**Pixel coordinate grounding data:**
+-------+

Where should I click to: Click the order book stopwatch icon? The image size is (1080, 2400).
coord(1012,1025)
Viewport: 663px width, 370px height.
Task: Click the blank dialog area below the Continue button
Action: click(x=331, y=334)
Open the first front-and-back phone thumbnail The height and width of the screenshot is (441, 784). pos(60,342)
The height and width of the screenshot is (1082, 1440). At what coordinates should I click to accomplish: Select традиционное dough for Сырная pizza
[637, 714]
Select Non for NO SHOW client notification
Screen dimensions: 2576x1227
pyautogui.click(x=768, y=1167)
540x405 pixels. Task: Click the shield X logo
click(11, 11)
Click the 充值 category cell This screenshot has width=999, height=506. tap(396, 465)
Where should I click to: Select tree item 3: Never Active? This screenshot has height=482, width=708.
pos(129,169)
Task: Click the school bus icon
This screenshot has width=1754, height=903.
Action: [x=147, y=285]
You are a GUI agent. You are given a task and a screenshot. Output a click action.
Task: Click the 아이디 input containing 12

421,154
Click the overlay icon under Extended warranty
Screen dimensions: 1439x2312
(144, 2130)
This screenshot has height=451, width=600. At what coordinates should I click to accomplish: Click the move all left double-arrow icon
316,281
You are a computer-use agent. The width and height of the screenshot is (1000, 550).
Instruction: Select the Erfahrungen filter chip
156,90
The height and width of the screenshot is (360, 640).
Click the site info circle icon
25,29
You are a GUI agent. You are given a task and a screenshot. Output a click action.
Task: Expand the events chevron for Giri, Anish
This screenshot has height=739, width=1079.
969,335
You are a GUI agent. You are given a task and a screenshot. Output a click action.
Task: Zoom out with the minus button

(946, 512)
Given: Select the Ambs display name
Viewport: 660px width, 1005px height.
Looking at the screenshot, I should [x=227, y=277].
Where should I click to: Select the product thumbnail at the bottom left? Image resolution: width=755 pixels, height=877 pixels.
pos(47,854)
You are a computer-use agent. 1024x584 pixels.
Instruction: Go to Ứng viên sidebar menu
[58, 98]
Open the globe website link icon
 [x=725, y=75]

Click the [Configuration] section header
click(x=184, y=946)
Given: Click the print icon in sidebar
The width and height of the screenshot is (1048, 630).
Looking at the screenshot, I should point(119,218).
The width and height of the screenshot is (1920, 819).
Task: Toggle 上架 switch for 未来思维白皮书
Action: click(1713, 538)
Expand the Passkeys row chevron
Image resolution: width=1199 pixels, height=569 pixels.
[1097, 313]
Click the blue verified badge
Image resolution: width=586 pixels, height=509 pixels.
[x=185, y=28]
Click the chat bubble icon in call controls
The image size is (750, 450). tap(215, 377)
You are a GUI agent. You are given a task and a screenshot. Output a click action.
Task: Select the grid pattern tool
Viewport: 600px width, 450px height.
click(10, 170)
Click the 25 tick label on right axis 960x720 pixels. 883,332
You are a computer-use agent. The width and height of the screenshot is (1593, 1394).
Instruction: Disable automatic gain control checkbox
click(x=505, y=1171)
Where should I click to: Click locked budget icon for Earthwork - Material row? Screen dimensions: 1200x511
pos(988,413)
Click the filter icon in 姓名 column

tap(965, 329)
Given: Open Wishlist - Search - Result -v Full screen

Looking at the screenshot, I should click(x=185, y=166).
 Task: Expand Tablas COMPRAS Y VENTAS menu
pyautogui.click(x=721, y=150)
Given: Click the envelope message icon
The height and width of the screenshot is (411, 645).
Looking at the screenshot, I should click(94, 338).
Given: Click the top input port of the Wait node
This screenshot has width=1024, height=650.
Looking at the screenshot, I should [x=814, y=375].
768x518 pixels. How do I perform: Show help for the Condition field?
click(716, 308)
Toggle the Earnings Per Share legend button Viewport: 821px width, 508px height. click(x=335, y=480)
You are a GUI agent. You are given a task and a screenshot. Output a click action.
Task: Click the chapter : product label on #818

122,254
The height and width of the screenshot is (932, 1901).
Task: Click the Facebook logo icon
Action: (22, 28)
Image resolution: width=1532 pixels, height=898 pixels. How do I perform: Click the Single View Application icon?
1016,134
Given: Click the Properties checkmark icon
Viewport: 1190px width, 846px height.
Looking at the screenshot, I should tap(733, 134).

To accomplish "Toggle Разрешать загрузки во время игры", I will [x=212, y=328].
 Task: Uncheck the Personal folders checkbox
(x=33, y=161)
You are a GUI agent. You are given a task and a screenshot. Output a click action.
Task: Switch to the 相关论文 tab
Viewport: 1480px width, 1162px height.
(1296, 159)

+-------+

**WHAT IS NEEDED:** Make an exact copy of all the data.

**ANSWER SECTION:**
Where should I click to: Click the order book stopwatch icon? The image size is (1080, 2400).
coord(1012,1025)
Viewport: 663px width, 370px height.
Task: Click the blank dialog area below the Continue button
Action: click(x=331, y=334)
Open the first front-and-back phone thumbnail The height and width of the screenshot is (441, 784). pos(60,342)
The height and width of the screenshot is (1082, 1440). At what coordinates should I click to accomplish: Select традиционное dough for Сырная pizza
[637, 714]
Select Non for NO SHOW client notification
Screen dimensions: 2576x1227
pyautogui.click(x=768, y=1167)
540x405 pixels. Task: Click the shield X logo
click(11, 11)
Click the 充值 category cell This screenshot has width=999, height=506. tap(396, 465)
Where should I click to: Select tree item 3: Never Active? This screenshot has height=482, width=708.
pos(129,169)
Task: Click the school bus icon
This screenshot has width=1754, height=903.
Action: [x=147, y=285]
You are a GUI agent. You are given a task and a screenshot. Output a click action.
Task: Click the 아이디 input containing 12

421,154
Click the overlay icon under Extended warranty
Screen dimensions: 1439x2312
(144, 2130)
This screenshot has height=451, width=600. At what coordinates should I click to accomplish: Click the move all left double-arrow icon
316,281
You are a computer-use agent. The width and height of the screenshot is (1000, 550).
Instruction: Select the Erfahrungen filter chip
156,90
The height and width of the screenshot is (360, 640).
Click the site info circle icon
25,29
You are a GUI agent. You are given a task and a screenshot. Output a click action.
Task: Expand the events chevron for Giri, Anish
This screenshot has height=739, width=1079.
969,335
You are a GUI agent. You are given a task and a screenshot. Output a click action.
Task: Zoom out with the minus button

(946, 512)
Given: Select the Ambs display name
Viewport: 660px width, 1005px height.
Looking at the screenshot, I should [x=227, y=277].
Where should I click to: Select the product thumbnail at the bottom left? Image resolution: width=755 pixels, height=877 pixels.
pos(47,854)
You are a computer-use agent. 1024x584 pixels.
Instruction: Go to Ứng viên sidebar menu
[58, 98]
Open the globe website link icon
 [x=725, y=75]

Click the [Configuration] section header
click(x=184, y=946)
Given: Click the print icon in sidebar
The width and height of the screenshot is (1048, 630).
Looking at the screenshot, I should point(119,218).
The width and height of the screenshot is (1920, 819).
Task: Toggle 上架 switch for 未来思维白皮书
Action: click(1713, 538)
Expand the Passkeys row chevron
Image resolution: width=1199 pixels, height=569 pixels.
[1097, 313]
Click the blue verified badge
Image resolution: width=586 pixels, height=509 pixels.
[x=185, y=28]
Click the chat bubble icon in call controls
The image size is (750, 450). tap(215, 377)
You are a GUI agent. You are given a task and a screenshot. Output a click action.
Task: Select the grid pattern tool
Viewport: 600px width, 450px height.
click(10, 170)
Click the 25 tick label on right axis 960x720 pixels. 883,332
You are a computer-use agent. The width and height of the screenshot is (1593, 1394).
Instruction: Disable automatic gain control checkbox
click(x=505, y=1171)
Where should I click to: Click locked budget icon for Earthwork - Material row? Screen dimensions: 1200x511
pos(988,413)
Click the filter icon in 姓名 column

tap(965, 329)
Given: Open Wishlist - Search - Result -v Full screen

Looking at the screenshot, I should click(x=185, y=166).
 Task: Expand Tablas COMPRAS Y VENTAS menu
pyautogui.click(x=721, y=150)
Given: Click the envelope message icon
The height and width of the screenshot is (411, 645).
Looking at the screenshot, I should click(94, 338).
Given: Click the top input port of the Wait node
This screenshot has width=1024, height=650.
Looking at the screenshot, I should [x=814, y=375].
768x518 pixels. How do I perform: Show help for the Condition field?
click(716, 308)
Toggle the Earnings Per Share legend button Viewport: 821px width, 508px height. click(x=335, y=480)
You are a GUI agent. You are given a task and a screenshot. Output a click action.
Task: Click the chapter : product label on #818

122,254
The height and width of the screenshot is (932, 1901).
Task: Click the Facebook logo icon
Action: (22, 28)
Image resolution: width=1532 pixels, height=898 pixels. How do I perform: Click the Single View Application icon?
1016,134
Given: Click the Properties checkmark icon
Viewport: 1190px width, 846px height.
Looking at the screenshot, I should tap(733, 134).

To accomplish "Toggle Разрешать загрузки во время игры", I will [x=212, y=328].
 Task: Uncheck the Personal folders checkbox
(x=33, y=161)
You are a GUI agent. You are given a task and a screenshot. Output a click action.
Task: Switch to the 相关论文 tab
Viewport: 1480px width, 1162px height.
(1296, 159)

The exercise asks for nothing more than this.